# New York



## annie11 (Jun 1, 2011)

hi,
any good areas to live in new york? 

thanks!


----------



## alice_smith (Jun 24, 2011)

I've live near in parts of east village, nice area.


----------



## hutais (Jul 2, 2010)

many good area's in New York. You need to be more specific as to what you are looking for?

I live in the Upper West Side but we wanted a family friendly area with good schools and easy access to Central park.

Also depends on your budget too.

Good Luck.


----------



## alice_smith (Jun 24, 2011)

perhaps you can try looking for new york rentals on classifieds websites? there are plenty of areas to live around new york


----------



## annie11 (Jun 1, 2011)

hutais said:


> many good area's in New York. You need to be more specific as to what you are looking for?
> 
> I live in the Upper West Side but we wanted a family friendly area with good schools and easy access to Central park.
> 
> ...


hey, which are would be affordable and convenient ?


----------



## hutais (Jul 2, 2010)

annie11 said:


> hey, which are would be affordable and convenient ?

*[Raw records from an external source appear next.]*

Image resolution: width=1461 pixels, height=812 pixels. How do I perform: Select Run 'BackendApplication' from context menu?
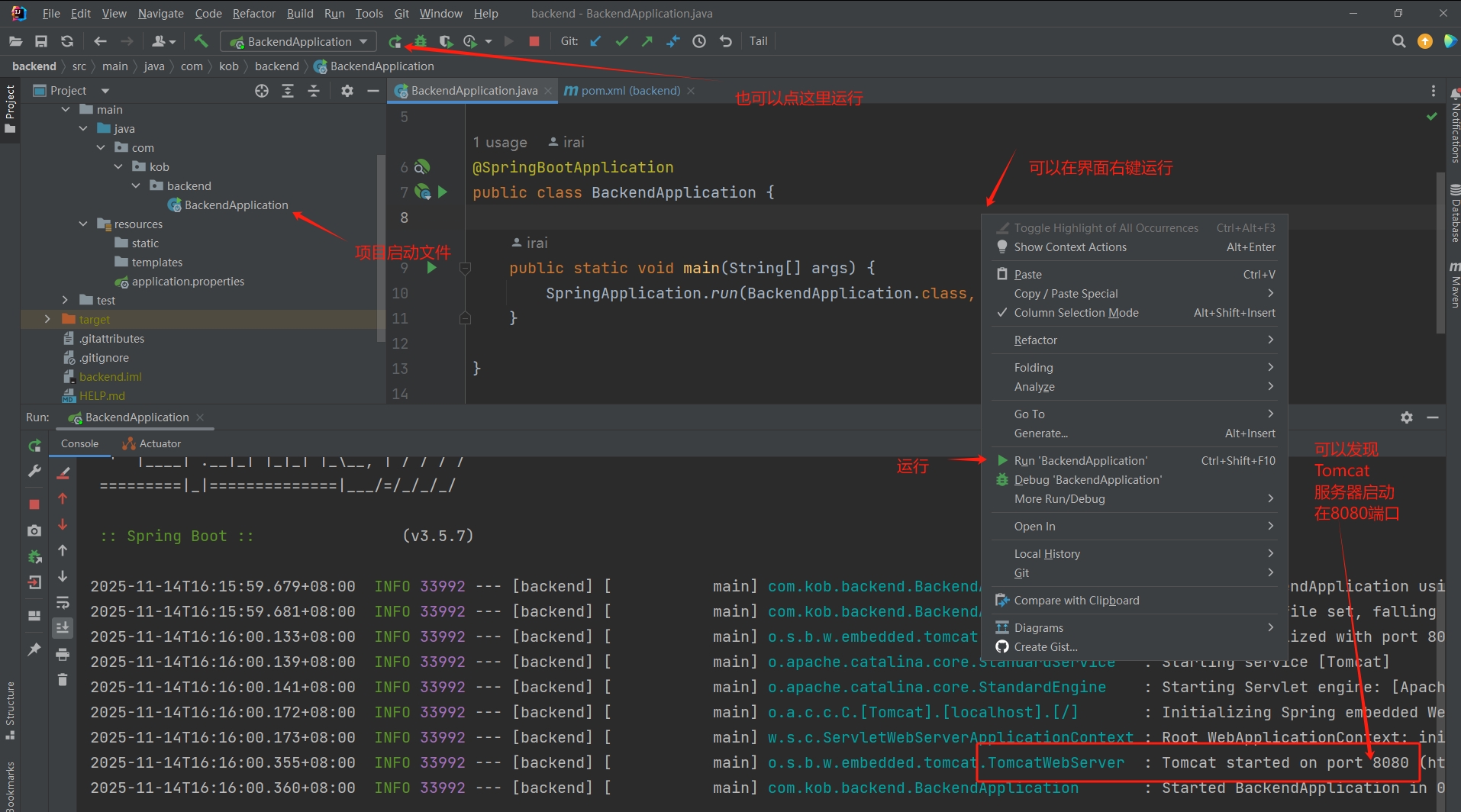pyautogui.click(x=1079, y=461)
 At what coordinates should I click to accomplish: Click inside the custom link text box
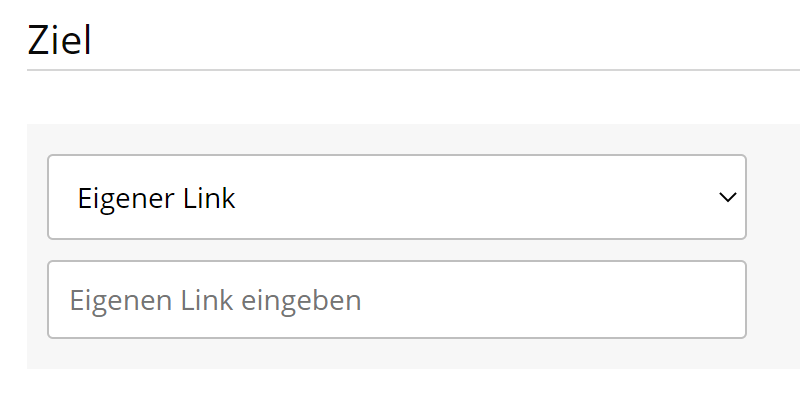pos(397,300)
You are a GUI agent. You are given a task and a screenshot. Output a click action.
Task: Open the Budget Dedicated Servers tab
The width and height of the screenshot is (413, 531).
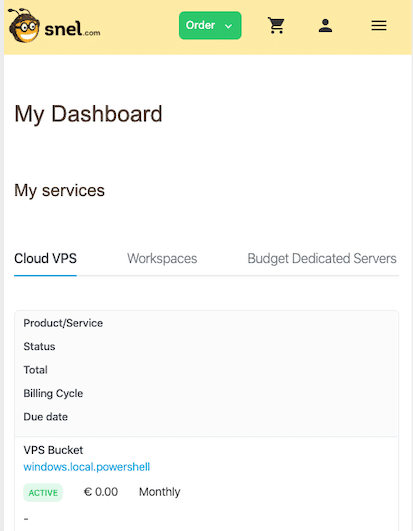point(322,259)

When you say affordable exactly how much can you spend a month?

Most of Manhattan is EXPENSIVE except there are a few areas that are probably ok however not as convenient.

You have not said where you plan to work? How long you willing to commute? and exactly how much space you need? Do you have a family? Are you single and planning to share? Or do you want to live on your own?
Is your company paying for your accommodation? 

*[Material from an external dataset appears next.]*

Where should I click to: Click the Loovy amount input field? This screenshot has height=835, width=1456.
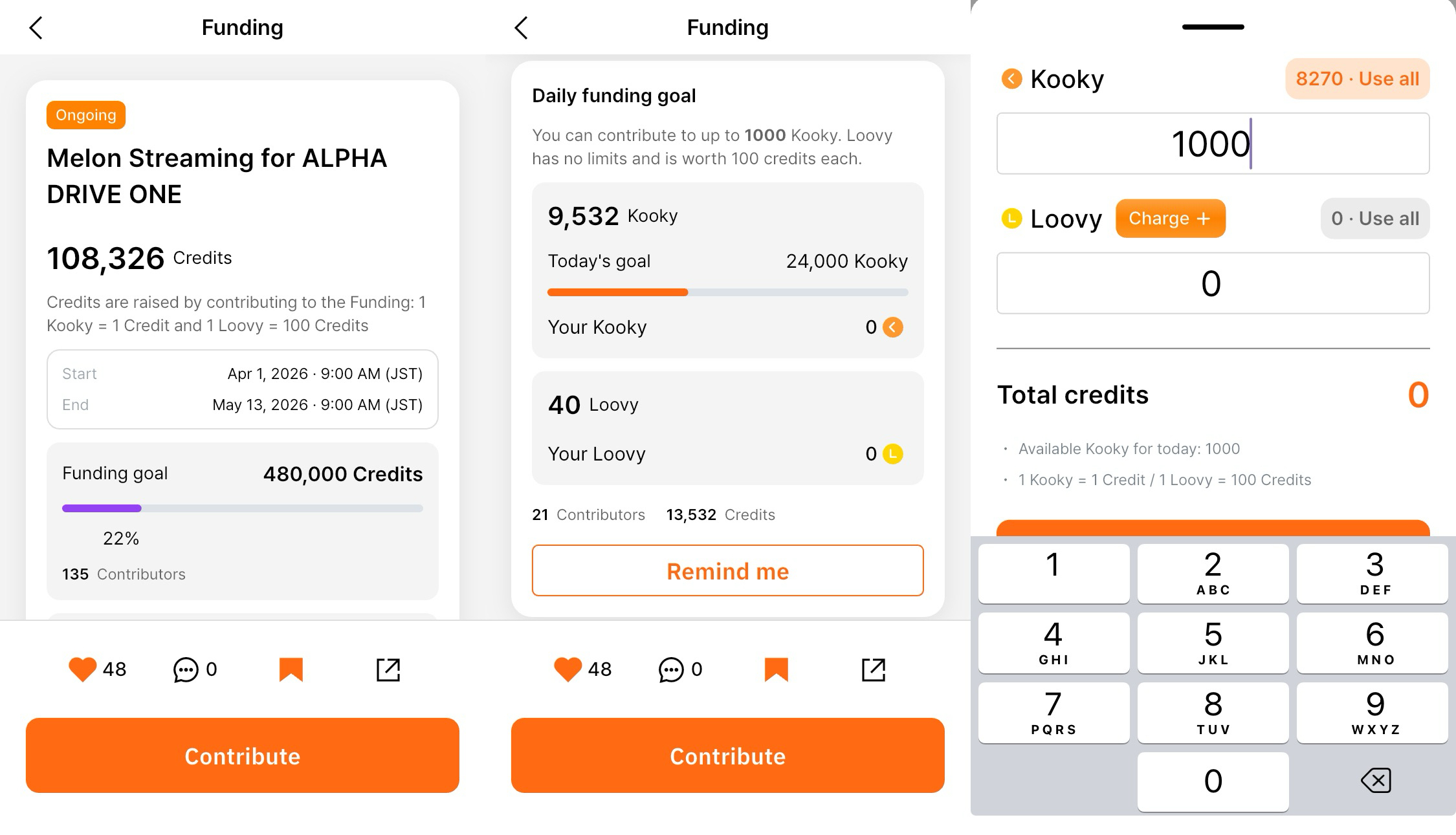point(1213,283)
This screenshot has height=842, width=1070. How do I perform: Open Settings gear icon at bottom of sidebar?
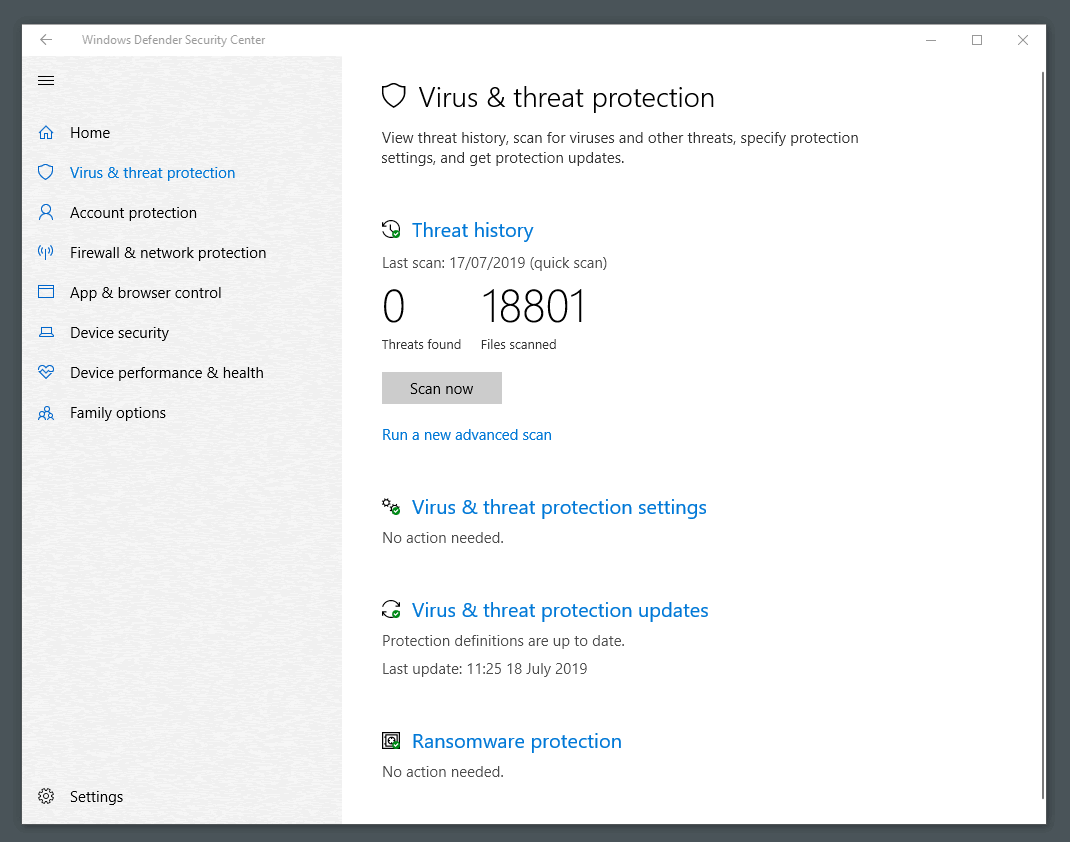coord(46,796)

You need to be way more specific.


----------



## stormgal (Sep 30, 2009)

If you don't have children, the West parts of Inwood and Washington Heights are probably the only areas in Manhattan that's considerably cheaper in price. You may be in for a bit of a culture shock, but as an expat, that should be expected. By the way, west part means west of broadway.


----------



## alice_smith (Jun 24, 2011)

hutais said:


> When you say affordable exactly how much can you spend a month?
> 
> Most of Manhattan is EXPENSIVE except there are a few areas that are probably ok however not as convenient.
> 
> ...


tq. i will be stationed in NYC for 1 year single


----------



## alice_smith (Jun 24, 2011)

stormgal said:


> If you don't have children, the West parts of Inwood and Washington Heights are probably the only areas in Manhattan that's considerably cheaper in price. You may be in for a bit of a culture shock, but as an expat, that should be expected. By the way, west part means west of broadway.

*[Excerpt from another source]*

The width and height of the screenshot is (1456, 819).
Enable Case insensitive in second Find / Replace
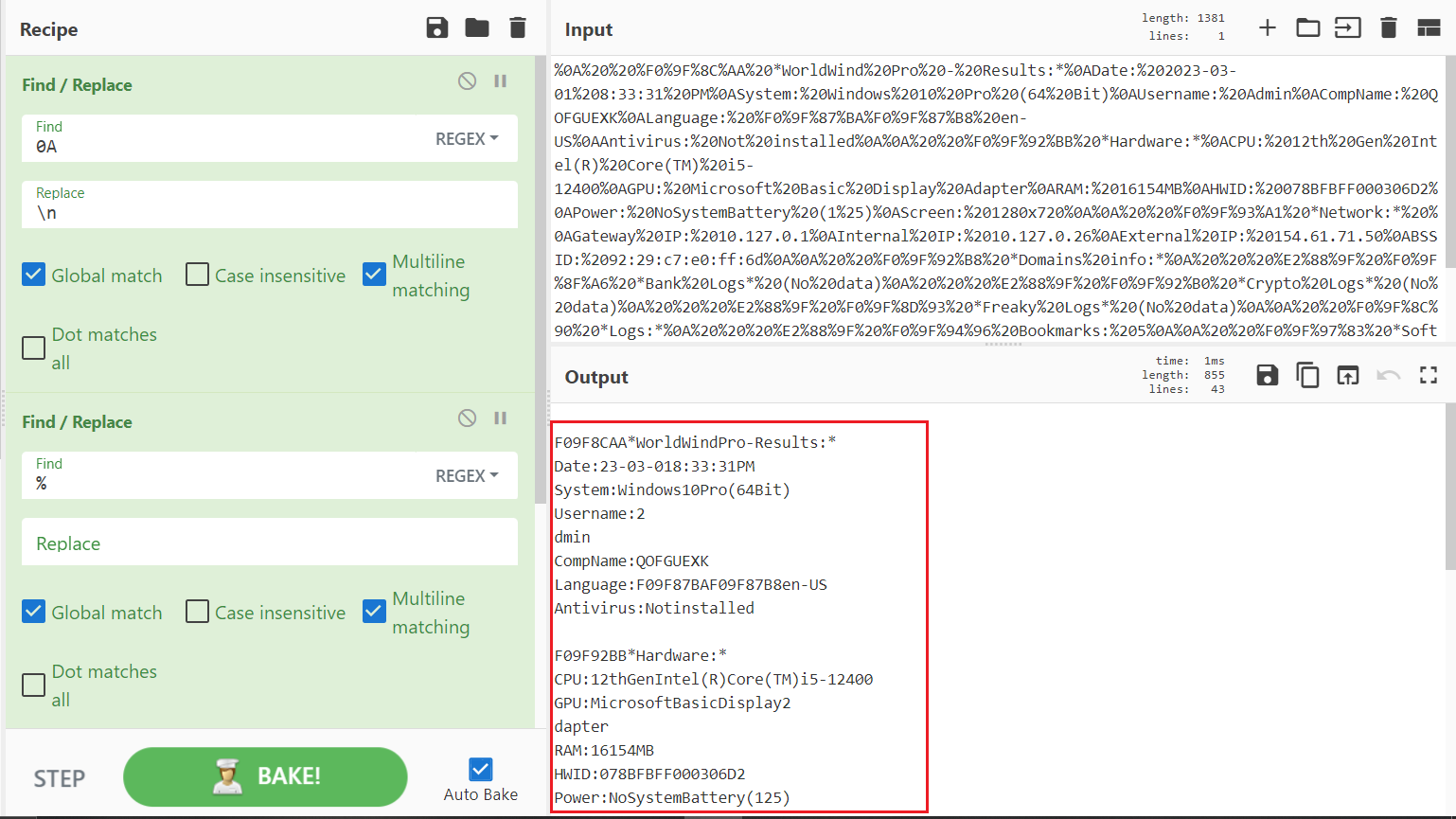(197, 612)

thanks for the info. which would be the best areas to live in ?


----------



## carlb (Feb 11, 2011)

annie11 said:


> hi,
> any good areas to live in new york?
> 
> thanks!


When are you coming? How are you coming legally? visa, work permit, or ?? Why New York? On your Malaysia posts you don't mention anything about leaving there and wanting to go to NY. If you want people to take you seriously you need to at least sound like you are serious.


----------



## stormgal (Sep 30, 2009)

alice_smith said:


> thanks for the info. which would be the best areas to live in ?


I'm sorry if I come across as rude, but I already told you. Do you want specific building numbers? - I can't give you that information, you'll have to do your own classified search.


----------



## alice_smith (Jun 24, 2011)

carlb said:


> When are you coming? How are you coming legally? visa, work permit, or ?? Why New York? On your Malaysia posts you don't mention anything about leaving there and wanting to go to NY. If you want people to take you seriously you need to at least sound like you are serious.



Can i do it illegally?


----------



## alice_smith (Jun 24, 2011)

stormgal said:


> I'm sorry if I come across as rude, but I already told you. Do you want specific building numbers? - I can't give you that information, you'll have to do your own classified search.


Ok thanks for it, i'll have to start doing my research soon.


----------



## carlb (Feb 11, 2011)

alice_smith said:


> Can i do it illegally?


If you read what I quoted, you would have seen that my comment was in response to the original post by "annie11", but if you are also wanting to move to the U.S, the same question applies, how are you going to come, if you haven't even figured that out, why waste time asking people where a good place to live is, wait until you have a visas or work permit etc, and know for sure that you will be allowed to come, legally. Sounds to me that niether of you are serious!


----------



## JohnSoCal (Sep 2, 2007)

annie11 said:


> hi,
> any good areas to live in new york?
> 
> thanks!


Of course there are many good areas. You need to be more specific on what you want. It is impossible to answer your question with such limited information.

Do you want to live in Manhattan, Queens, etc.?

New York is a great city. I just got back from there 10 days ago. We love Manhattan and visit there frequently.


----------



## hutais (Jul 2, 2010)

I stopped replying as I think this poster is not serious. Its like asking what is a good place in Australia to move to. Like a needle in a haystack.


----------